⑨ 過去から推測してきたオーラルヒストリーであるが、さらにその先まで推定することも可能である。単純に、この口腔状態で痛みがなければ、患者はどの部位を使って咀嚼を行いたいと感じるだろうか、と想像するのである。左側にはまだ介入していない状態であり、根尖病変を抱えた左側で咀嚼したいとは感じないだろうと思われる。右側でも歯冠崩壊している部分では痛みはないにしても物理的に咀嚼が不可能であるから当然使用できない。

⑩ 現在痛みの無い状態であれば、恐らく右側小臼歯、第一大臼歯を頼りにし咀嚼するであろう。たとえ術者が根管治療後の歯牙を補綴が完了するまで咬合しないように指導を行ったとしても、である。他部位では咀嚼が物理的にできない、恐怖心で咬めない、咬合時痛があり咀嚼に耐えないなどが理由である。

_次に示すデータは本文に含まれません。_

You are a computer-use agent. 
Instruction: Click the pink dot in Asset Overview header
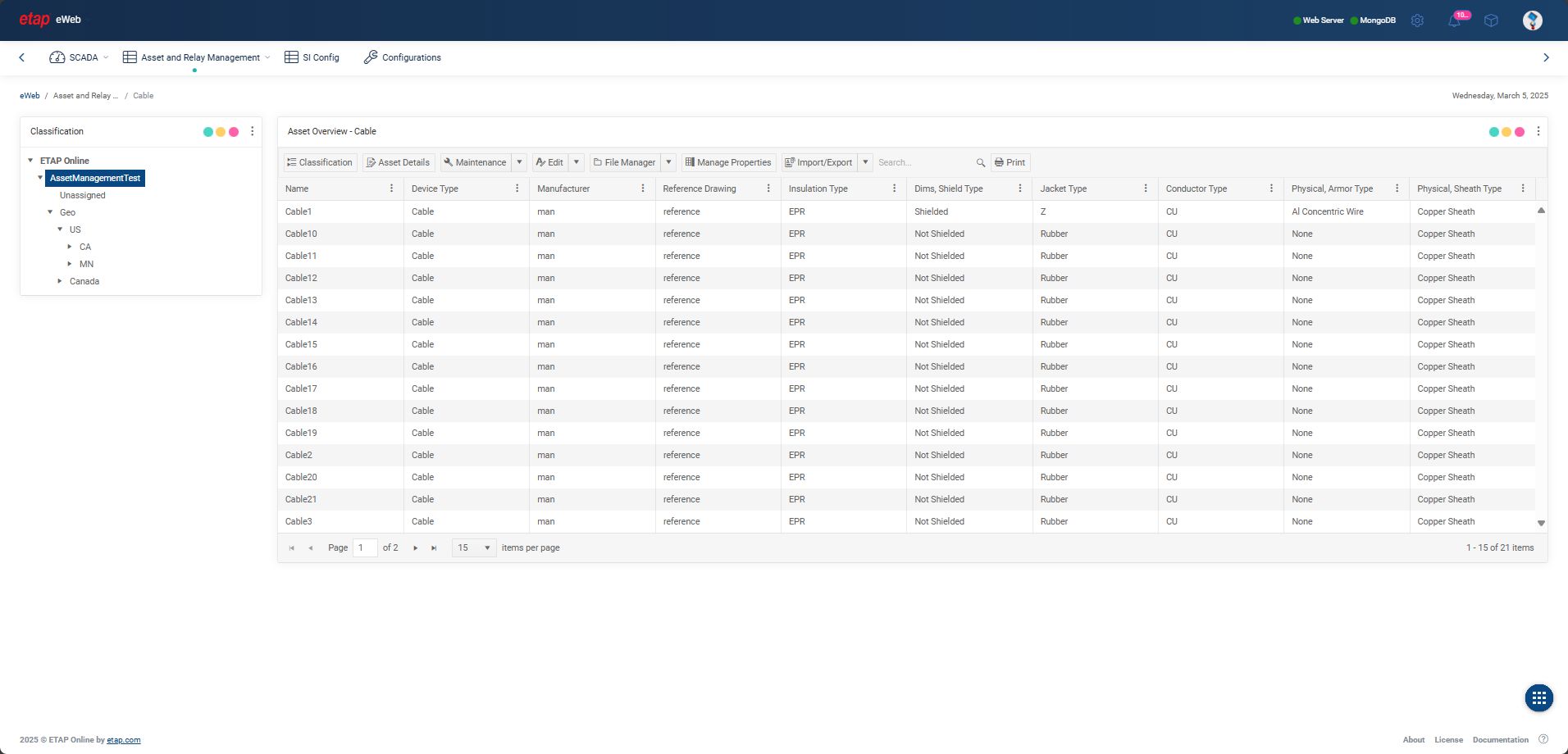(1520, 132)
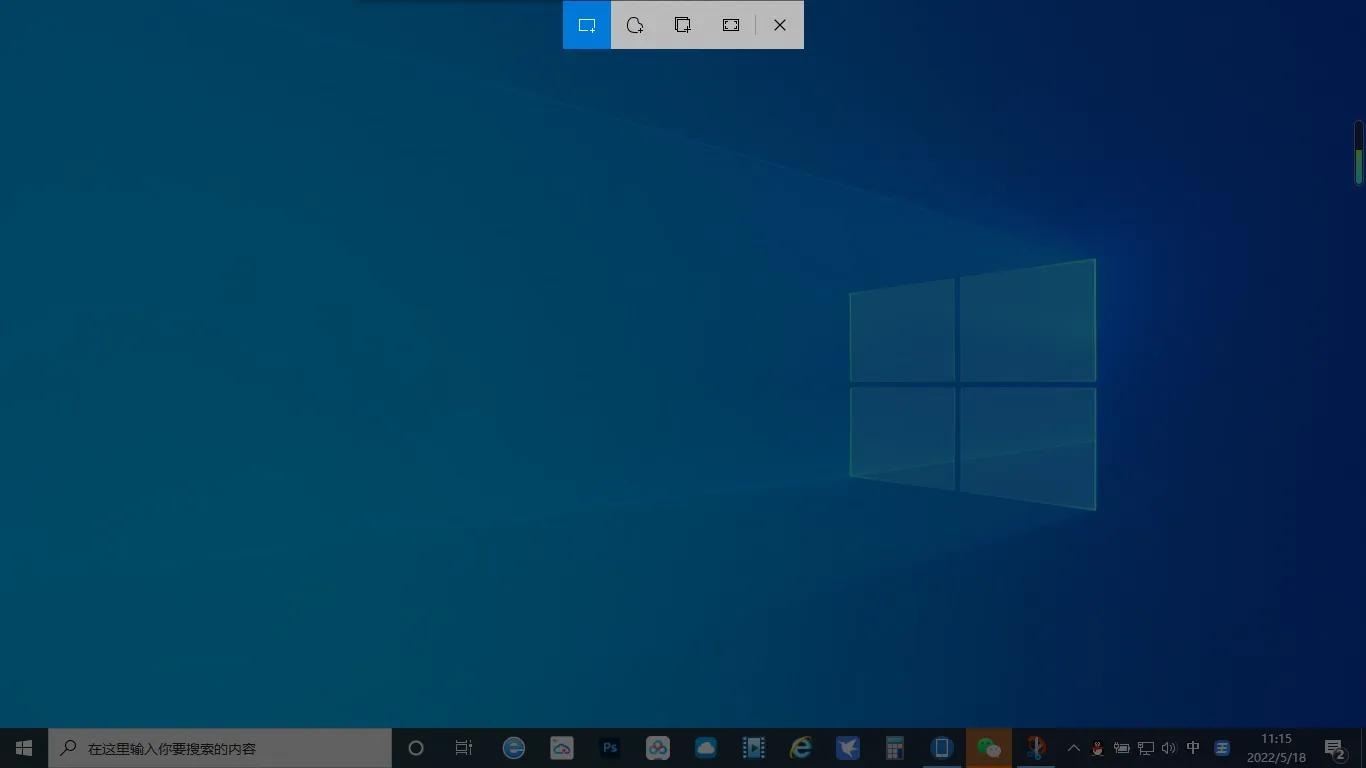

⑪ 逆に考えれば、術者がこのオーラルヒストリーを術前に想定できていたのであれば、適切な咬合指導が執れるのではと考える。つまり、これまでの破壊のオーラルヒストリーを患者と共有し現時点の口腔の破壊の段階を認識させ、時には一時的にはあったとしても硬固物を摂取しないように食事内容の指導、咀嚼の行い方の指導、仮ナイトガードの作成など行うのである。右下で咬まないようにという患部の安静を指示するのみの画一的指導では現実的でないケースもある、と術者側が知ることは価値のあることであろう。

⑫ 今後治療が進んでいくわけだが、左側臼歯部の保存可能性が不明であり、全体の補綴設計、方針をこれから協議していく段階であるから未来はいくつにも枝分かれしている。そのため精度の高い予測は難しい。現段階では左上4の歯根破折、左上7の根尖病変、左下6の骨吸収像など、左右の歯牙破壊の程度は左側で重症であるから、長期的には右側での習慣性咀嚼が定着していくのではないかと予測している。メンテナンスでは右側の咬合トラブルの兆候に注意して対応していくことを考えている。

このようにある瞬間の口腔状態を出発点として、オーラルヒストリーの分析により、推定ではあるが、過去-現在-未来と患者固有の口腔状態を分析しある程度の予測が可能になると考えている。

これにより、咬合トラブル高リスク部位への対応が行いやすくなる。患者もその情報を知ることで、漫然と咬合トラブルによる歯の破壊が進行するのを待つのみではなく、積極的に生活習慣の見直しに取り組んでくれるかもしれない。

未来に生じうる良くない事象を良い方向へと積極的に変えていき、患者の口腔機能が永く健全に保たれることを強く願って指導を行う。


誰しも加齢とともにある程度の咬合トラブルは避けられないものであり、それは歯という臓器の老化現象とも捉えることができる。起こってしまった事を元に戻すことはできないが、今後の咬合トラブルの進行のスピードを緩めることはできるのではないだろうか。


もちろん、このケースのオーラルヒストリーは筆者の推測、推定、予測であるから幾通りにも解釈はできるものであると考える。また術者の知識レベル、診療スタイル、経験年数などにより変化する可能性もある。5年後に筆者が同様にオーラルヒストリーを考察した場合はまったく異なるオーラルヒストリーであるかもしれない。


あくまで一例としてご参考いただきたい。歯科医師ごとに異なる解釈があっても不思議ではない。そして、オーラルヒストリーという概念で考えると今までより得られる情報量が増えるはずである。それをどう料理するかは個々の裁量に任される。